Content starts

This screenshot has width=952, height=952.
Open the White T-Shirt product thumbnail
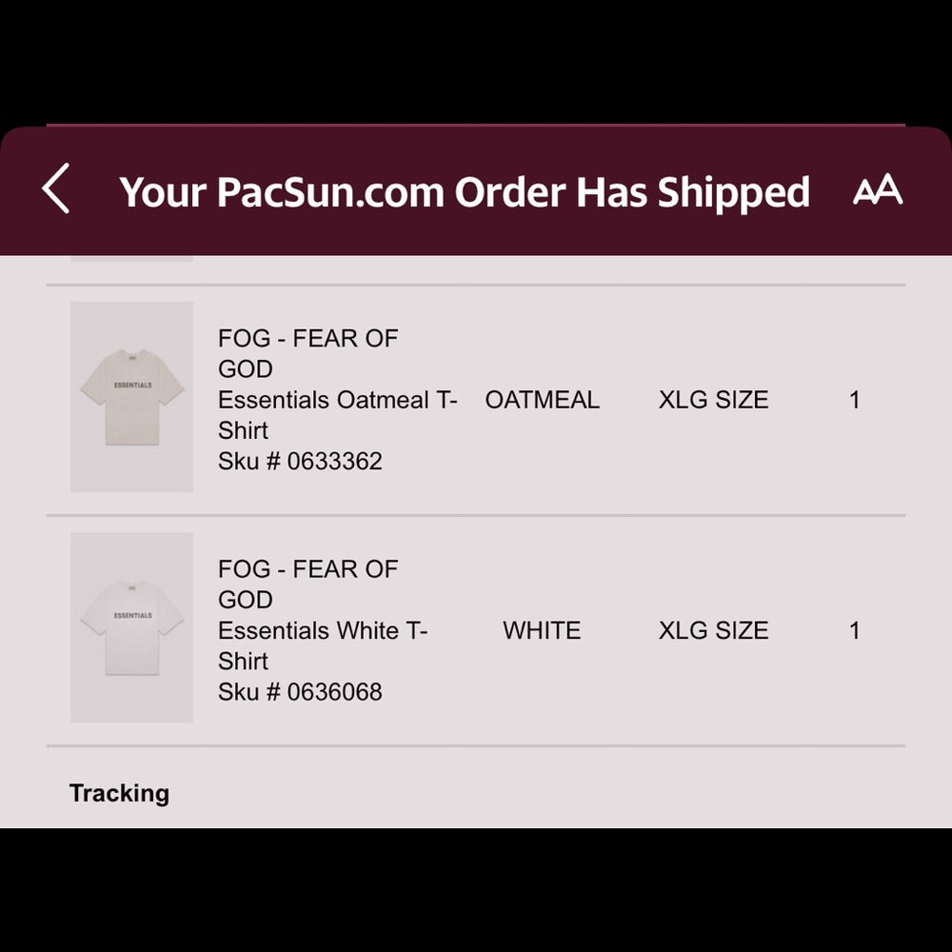pos(131,627)
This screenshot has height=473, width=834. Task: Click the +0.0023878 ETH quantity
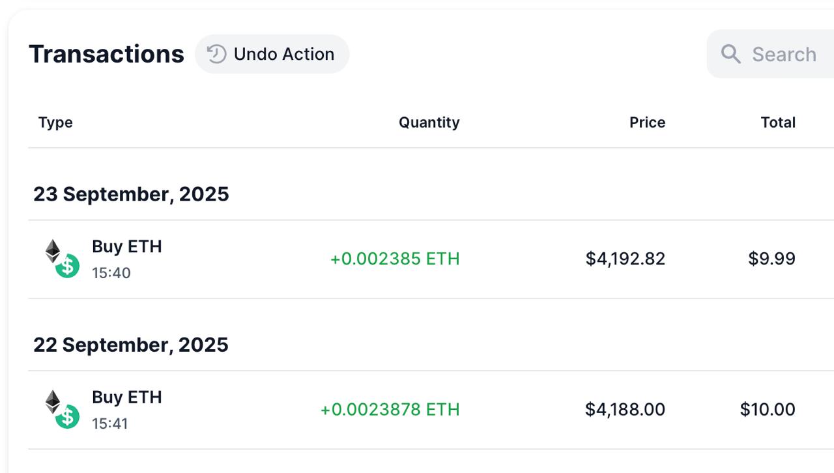point(390,409)
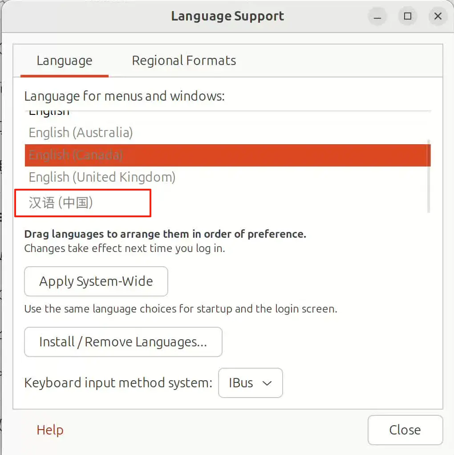Switch to the Regional Formats tab
454x455 pixels.
(x=183, y=61)
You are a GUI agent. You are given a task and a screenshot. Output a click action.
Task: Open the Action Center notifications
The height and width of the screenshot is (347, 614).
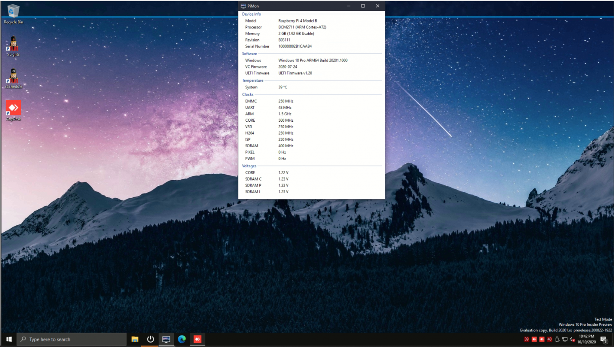pyautogui.click(x=604, y=339)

Content ends

What the task requires: Pictures aside, reproduce every record exactly as it stands.

Solution to the exercise:
This screenshot has width=952, height=952.
Open the White T-Shirt product thumbnail
pos(131,627)
This screenshot has height=473, width=834. Task: Click the +0.0023878 ETH quantity
point(390,409)
Switch to the Regional Formats tab
454x455 pixels.
(x=183, y=61)
You are a GUI agent. You are given a task and a screenshot. Output a click action.
Task: Open the Action Center notifications
The height and width of the screenshot is (347, 614).
pyautogui.click(x=604, y=339)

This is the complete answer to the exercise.